There should only be a move to regulate third-party litigation funding (TPLF) in the event of “an identifiable problem or market failure”, a major report has concluded.
The European Law Institute (ELI) instead proposed a set of principles, supported by suggested minimum content for funding agreements.
“Ultimately, we have concluded that the best focus is on ensuring key minimum content and full visibility and understanding of terms on the part of the funded party,” it said.
The report comes ahead of the overdue publication of the interim findings of the government-commissioned Civil Justice Council TPLF review, which was meant to be in the summer.
The ELI project was led by Dame Sara Cockerill, a High Court judge and former judge in charge of the Commercial Court who is also a member of that review, and Austrian legal academic Professor Susanne Augenhofer. Barrister Joseph Rich of 7KBW was also on the project team.
The former Lord Chief Justice, Lord Thomas, was one of three assessors supporting the team, while members of its advisory committee included Susan Dunn, founder of Harbour Litigation Funding, solicitor-advocate Noor Kadhim, of counsel at City firm Fieldfisher, and Professor Rachael Mulheron of Queen Mary, University of London, who authored a separate report on TPLF earlier this year for the Legal Services Board.
The ELI said the principles sought “to enhance transparency, fairness, and accessibility in litigation funding” and it encouraged jurisdictions to incorporate them into legislation or “light-touch”, non-prescriptive regulation to ensure effective enforcement.

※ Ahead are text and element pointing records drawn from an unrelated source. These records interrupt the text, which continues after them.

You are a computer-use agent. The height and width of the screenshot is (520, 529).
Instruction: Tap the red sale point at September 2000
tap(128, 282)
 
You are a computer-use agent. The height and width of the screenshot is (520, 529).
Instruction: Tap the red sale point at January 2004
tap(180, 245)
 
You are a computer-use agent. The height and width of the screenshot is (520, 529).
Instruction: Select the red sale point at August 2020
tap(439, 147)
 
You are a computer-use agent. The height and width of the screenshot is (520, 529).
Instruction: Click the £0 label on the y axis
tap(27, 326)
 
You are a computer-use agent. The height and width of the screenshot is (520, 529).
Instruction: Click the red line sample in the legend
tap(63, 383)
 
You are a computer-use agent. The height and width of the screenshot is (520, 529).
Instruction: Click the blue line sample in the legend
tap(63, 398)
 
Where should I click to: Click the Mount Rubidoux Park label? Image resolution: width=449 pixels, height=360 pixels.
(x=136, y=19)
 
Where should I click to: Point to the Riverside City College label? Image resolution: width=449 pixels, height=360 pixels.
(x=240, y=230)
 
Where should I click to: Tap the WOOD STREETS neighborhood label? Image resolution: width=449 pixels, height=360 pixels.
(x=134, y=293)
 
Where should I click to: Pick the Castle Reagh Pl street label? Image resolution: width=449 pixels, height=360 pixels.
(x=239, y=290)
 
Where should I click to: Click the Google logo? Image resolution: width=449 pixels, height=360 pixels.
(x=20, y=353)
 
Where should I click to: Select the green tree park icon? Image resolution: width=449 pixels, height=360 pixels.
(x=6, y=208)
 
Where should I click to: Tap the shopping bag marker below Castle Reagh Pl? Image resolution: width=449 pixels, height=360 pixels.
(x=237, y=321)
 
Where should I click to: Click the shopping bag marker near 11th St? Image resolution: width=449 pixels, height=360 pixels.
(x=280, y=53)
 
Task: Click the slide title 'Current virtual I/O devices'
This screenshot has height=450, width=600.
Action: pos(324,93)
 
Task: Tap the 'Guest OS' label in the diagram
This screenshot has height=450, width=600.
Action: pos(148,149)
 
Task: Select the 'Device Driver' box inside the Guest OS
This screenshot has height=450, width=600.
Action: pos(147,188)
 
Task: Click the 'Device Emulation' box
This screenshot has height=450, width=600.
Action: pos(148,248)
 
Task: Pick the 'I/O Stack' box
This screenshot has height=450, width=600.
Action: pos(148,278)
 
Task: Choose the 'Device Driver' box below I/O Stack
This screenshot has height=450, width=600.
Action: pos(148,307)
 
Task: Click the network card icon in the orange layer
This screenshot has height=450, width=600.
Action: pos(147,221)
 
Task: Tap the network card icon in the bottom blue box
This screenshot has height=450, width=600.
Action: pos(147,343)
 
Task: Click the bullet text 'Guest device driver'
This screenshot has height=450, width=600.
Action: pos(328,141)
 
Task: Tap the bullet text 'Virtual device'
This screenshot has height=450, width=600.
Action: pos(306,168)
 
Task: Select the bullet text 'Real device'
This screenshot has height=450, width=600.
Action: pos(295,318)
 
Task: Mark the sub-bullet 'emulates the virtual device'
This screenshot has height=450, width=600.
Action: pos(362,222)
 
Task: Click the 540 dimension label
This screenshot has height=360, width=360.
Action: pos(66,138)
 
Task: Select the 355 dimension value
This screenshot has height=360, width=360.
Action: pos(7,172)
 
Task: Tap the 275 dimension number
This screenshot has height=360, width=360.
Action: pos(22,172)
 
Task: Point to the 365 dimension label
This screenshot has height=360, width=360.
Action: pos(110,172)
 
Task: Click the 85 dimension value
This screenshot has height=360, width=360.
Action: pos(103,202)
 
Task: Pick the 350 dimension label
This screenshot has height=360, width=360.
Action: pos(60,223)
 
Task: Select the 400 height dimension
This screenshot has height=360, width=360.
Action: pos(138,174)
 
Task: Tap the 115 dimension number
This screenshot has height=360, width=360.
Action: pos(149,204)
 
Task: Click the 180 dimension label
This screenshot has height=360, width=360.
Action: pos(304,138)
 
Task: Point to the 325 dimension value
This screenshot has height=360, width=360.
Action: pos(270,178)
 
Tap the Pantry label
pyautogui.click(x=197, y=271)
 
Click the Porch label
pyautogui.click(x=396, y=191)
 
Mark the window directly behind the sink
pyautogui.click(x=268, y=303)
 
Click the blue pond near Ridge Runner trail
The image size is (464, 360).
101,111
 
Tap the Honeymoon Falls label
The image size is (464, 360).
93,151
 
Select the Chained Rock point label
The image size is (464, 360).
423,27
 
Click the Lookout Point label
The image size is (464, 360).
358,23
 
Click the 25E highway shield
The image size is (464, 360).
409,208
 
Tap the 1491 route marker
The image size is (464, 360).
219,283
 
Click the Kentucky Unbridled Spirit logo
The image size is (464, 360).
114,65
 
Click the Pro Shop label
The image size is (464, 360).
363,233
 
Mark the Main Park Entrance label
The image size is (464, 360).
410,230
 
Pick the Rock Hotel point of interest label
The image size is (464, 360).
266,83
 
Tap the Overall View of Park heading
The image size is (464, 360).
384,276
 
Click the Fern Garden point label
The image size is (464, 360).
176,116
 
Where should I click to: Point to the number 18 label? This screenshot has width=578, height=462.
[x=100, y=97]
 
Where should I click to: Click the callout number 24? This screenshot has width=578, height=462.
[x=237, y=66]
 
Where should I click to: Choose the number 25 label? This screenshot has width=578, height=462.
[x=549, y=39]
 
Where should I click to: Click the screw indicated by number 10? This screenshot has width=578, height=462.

Much of the control of TPLF to date has been via statements of best practice and codes of conduct. While the report recognised “the importance of a degree of continued self-regulation”, it suggested that there was “a limit to the utility of this approach”.
One reason was that codes of conduct developed by funders “tend to be drafted by those market participants who already have fairly high standards. They sometimes take for granted aspects which are very important and which may be neglected by less sophisticated users or funders with less experience”.
The ELI continued: “A growing number of commentators… advocate for a scheme of comprehensive regulation. Generally, however, the development of such regulation remains at an early stage. Even so, concerns have been expressed about the effect of prescriptive regulation.
“Such regulation significantly affects the risk/reward balance for funders and may well lead to funders ceasing to offer funding in the regulated territory – with consequent impact on access to justice issues.
“Those risks are sufficiently important that ELI does suggest that such regulation is only appropriate where there is an identifiable problem or market failure.”
The report explained that increased regulation meant increased costs of capital and hence increased costs of funding. “A ‘one-size-fits-all’ approach, which is what prescriptive regulation effectively yields, ignores the different contexts in which funding can assist in access to justice and the different risks or other factors which can justify a diverse range of solutions.”
The ELI’s principles offered a middle way: “They identify and provide guidance on key issues necessary to ensuring that the TPLF market operates fairly and to the benefit of both funders and funded parties and that TPLF agreements are drafted in a manner consistent with this purpose.”
They feature 12 key principles, framed in mandatory terms, on the conduct of funders and funded parties. They deal with points of controversy such as transparency – saying the other side should be told of the existence of funding and the name of the funder – capital adequacy of funders, funders’ fees and control over proceedings.
The suggested minimum content and sample wording of agreements attempt “to anticipate and ensure provisions are made for potential issues such as the scope and duration of funding, the terms of repayment and the resolution of disputes”.
The report said: “This approach has been considered preferable to the alternatives because it helps to level the playing field between funders and funded parties without imposing overly restrictive obligations on either party.
“It thereby achieves the twin goals of protecting participants while preserving TPLF as an effective means of access to justice. It also allows for flexibility between different jurisdictions and practice areas rather than seeking to impose a one-size-fits-all approach.”
In a joint statement, Cockerill J and Professor Augenhofer said: “There is no doubt that recent years have seen both cause for celebration of TPLF as a vital driver of access to justice in a world where state-funded legal aid is often not available – but also cause for concerns as to whether the difficult issues which can arise within this structure are always being fairly handled.
“ELI’s project was started with the view that it was necessary to provide an objective and balanced view of the competing considerations, and that need has only become more acute as the debate has progressed, with the subject being actively considered in multiple jurisdictions – most notably in the EU.
“What we have been able to produce is something which has moved beyond an evaluation of the two sets of arguments, but has looked to how, in practical terms safeguards can be put in place without stifling the beneficial use of funding.”